Cystatin C may provide a more sensitive and accurate estimation of renal function than eGFR, as cystatin C is less influenced by age and muscle mass [13]. In this study, we found that serum cystatin C level displayed strong association with carotid elastic modulus which is a reliable marker for early-stage atherosclerosis, while it failed with IMT. Furthermore, multiple regression analysis revealed a strong relationship between cystatin C and Eθ, especially in the subgroup with relatively high carotid elastic modulus. One possible explanation of these results is that renal impairment is associated with atherosclerosis development which can be observed at the initial stage of both disorders. On the other hand, it is also possible that cystatin C might itself be directly involved in the development of atherosclerosis [27]. Cystatin C is an endogenous inhibitor of cysteine protease. Atherosclerosis is an inflammatory disease characterized by remodeling of the extracellular matrix of the arterial walls. Cysteine protease induces degradation of the extracellular matrix. The imbalance of cystatin C results in increased degradation of extracellular matrix and migration of monocytes/macrophages into the intima, thus leading to the development of atherosclerosis. Tissue cystatin C levels are reportedly reduced in atherosclerotic plaques [28-29]. In contrast, inflammatory cytokines stimulate cells outside of the vascular walls to secrete cystatin C into the circulation. Thus, serum cystatin C is considered to be compensatorily up-regulated in subjects who have developed atherosclerosis [30].
This study has some limitations. Despite using a sufficient sample size, only one study center was used for this investigation. As a result, future studies with a larger sample size can be a source to plug in to the significance of potential markers in early detection of atherosclerosis.
Conclusions
Our current study concludes a significant association between cystatin C levels and calculated arterial wall elastic modulus with 85% of sensitivity and specificity. Hence, cystatin C levels can be used as a reliable biomarker for early detection of atherosclerosis. In patients with one or more of these risk factors, cystatin C level estimation may be explored for early detection of atherosclerosis as a biochemical marker.

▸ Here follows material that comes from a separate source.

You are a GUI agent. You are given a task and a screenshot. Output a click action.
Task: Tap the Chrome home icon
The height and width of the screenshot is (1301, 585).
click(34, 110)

The authors have declared that no competing interests exist.
Human Ethics
Consent was obtained or waived by all participants in this study. Institutional Ethical Committee SRM Medical College and Research Centre issued approval 1700/IEC/2019. This study was approved by the institutional human ethics committee. Informed written consent was obtained from all the study participants, and only those participants willing to sign the informed consent were included in the study.
Animal Ethics
Animal subjects: All authors have confirmed that this study did not involve animal subjects or tissue.